Porcaro, per riottenere i 15.000 euro versati come anticipo e finiti a De Francesco tramite Morrone, intervenne direttamente. Secondo le testimonianze, Porcaro non agì su richiesta di Mazzei, ma per recuperare i propri soldi, arrivando a percuotere De Francesco.
Andrea Mazzei, prima della conclusione dell’udienza, ha reso dichiarazioni spontanee: «Filippo Morrone l’ho cresciuto come un figlio ma chiarisco che sono intervenuto in questa vicenda perché avevo un interesse nell’acquisto della sua società ed in effetti versavo 500 euro al mese ai fini della compravendita sulla base di un accordo intercorso tra noi. Chiarisco infine che questa contestazione mi pesa più delle altre, in quanto, signor presidente, io sono stato una vittima e non un estortore. Mi sottoporrò ad esame con l’intento di fare luce su tutte le cose che l’ufficio di procura mi imputa».

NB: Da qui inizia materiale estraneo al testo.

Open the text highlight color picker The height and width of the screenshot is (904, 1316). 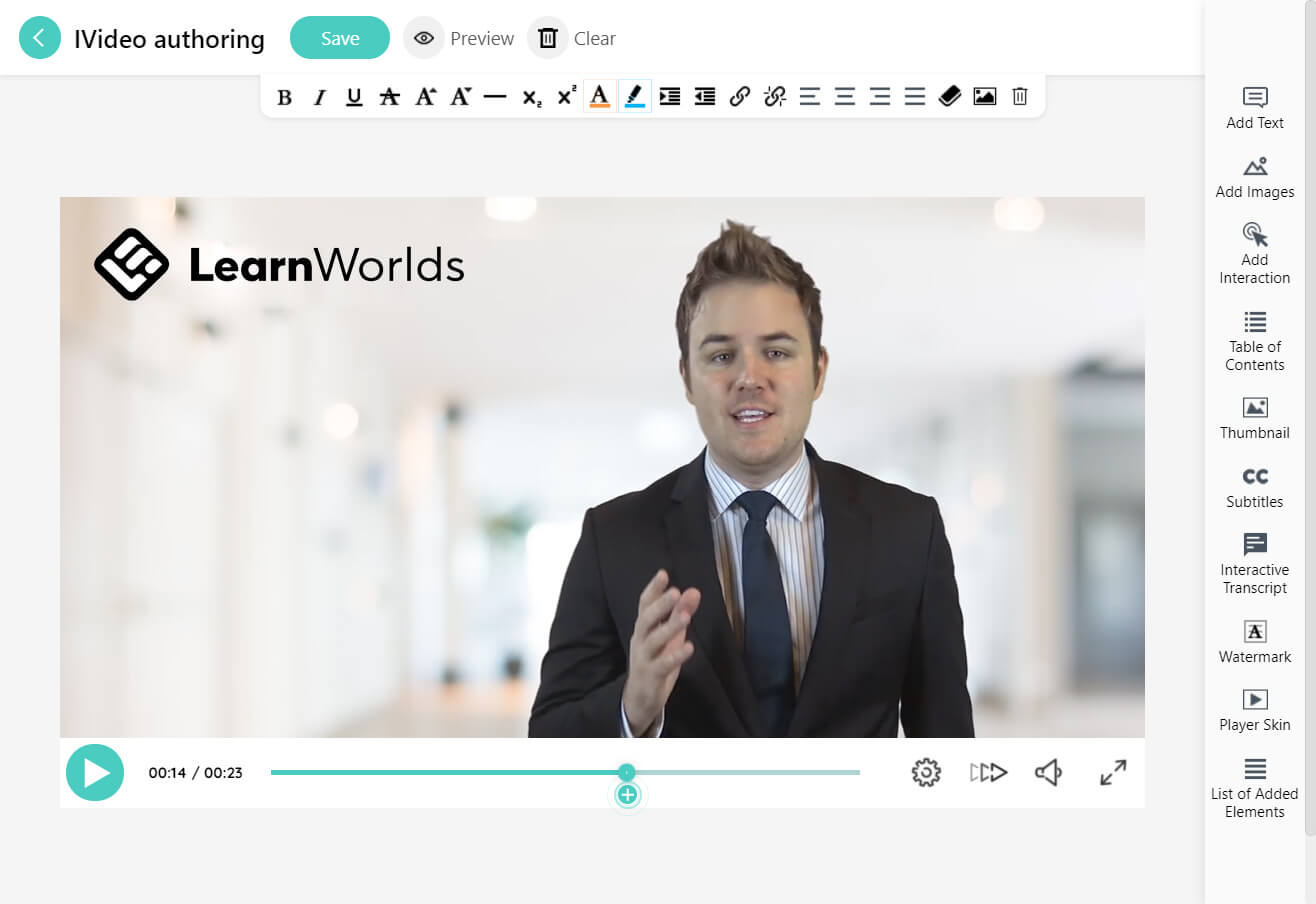tap(633, 96)
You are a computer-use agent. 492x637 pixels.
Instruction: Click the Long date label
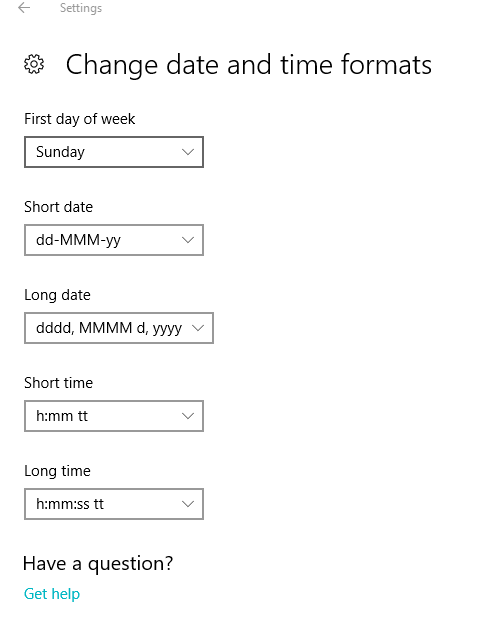(x=57, y=295)
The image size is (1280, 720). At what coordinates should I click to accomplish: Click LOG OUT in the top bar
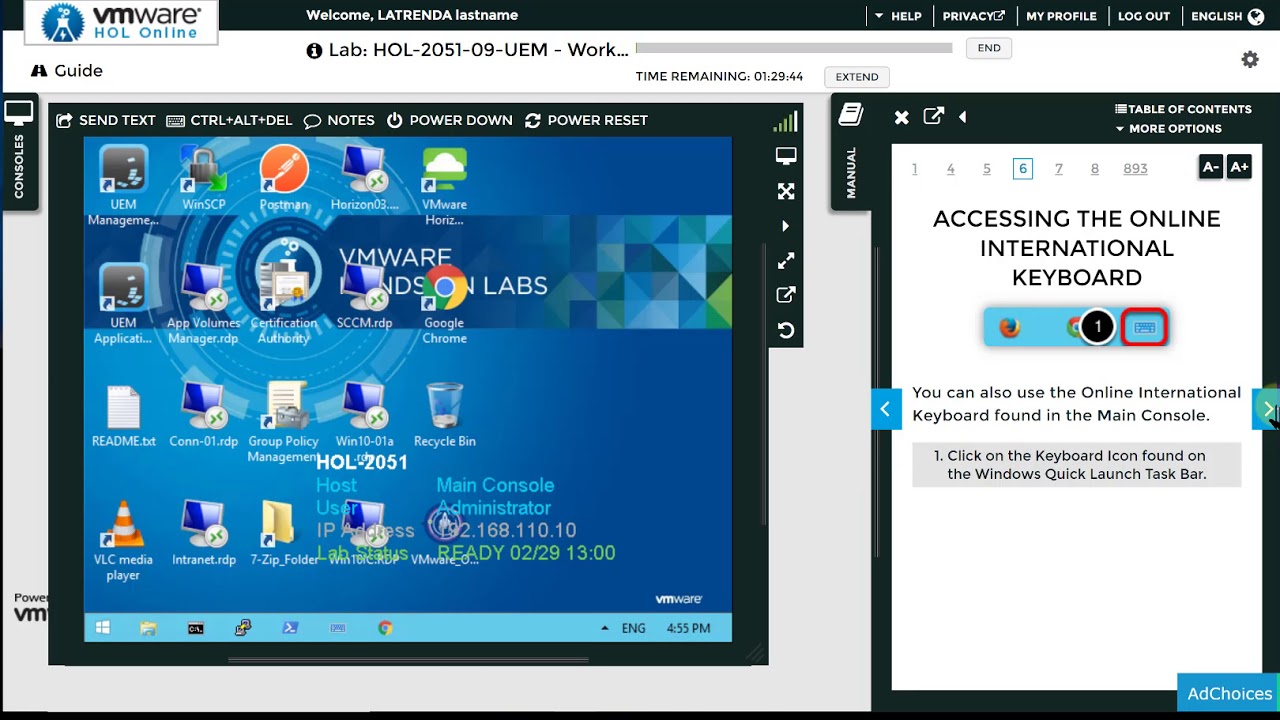click(1144, 16)
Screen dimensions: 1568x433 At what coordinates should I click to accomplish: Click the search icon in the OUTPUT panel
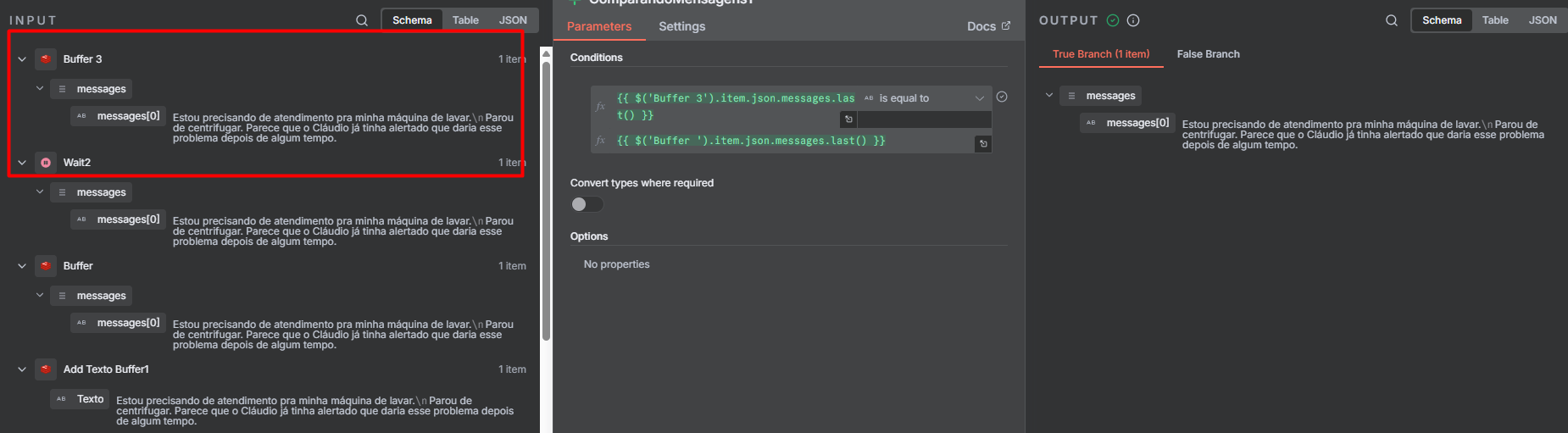(1392, 20)
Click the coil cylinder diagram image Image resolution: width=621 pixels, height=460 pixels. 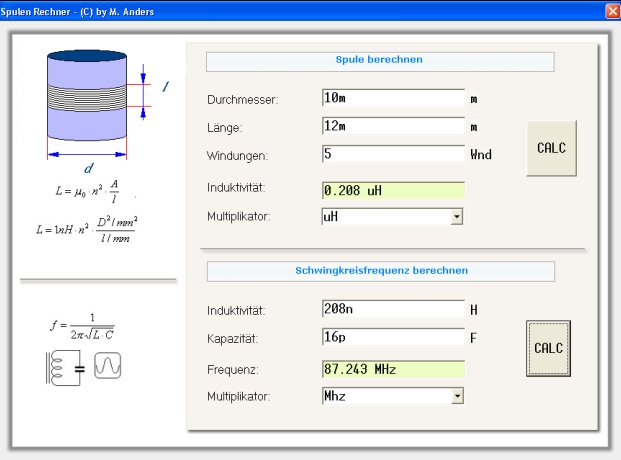[87, 95]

Al termine della seduta processuale, il collegio si è riunito in Camera di Consiglio per emettere una sentenza di proscioglimento nei confronti di Lauretta Mellone. La donna, imputata nel processo Reset, è deceduta dopo una grave malattia. La difesa, rappresentata dall’avvocato Amelia Ferrari, aveva insistito per una sentenza assolutoria visto il materiale probatorio emerso nel corso dell’istruttoria. Il presidente Carmen Ciarcia, una volta sentite le richieste delle parti, ha formulato le più sentite condoglianze ai parenti della defunta.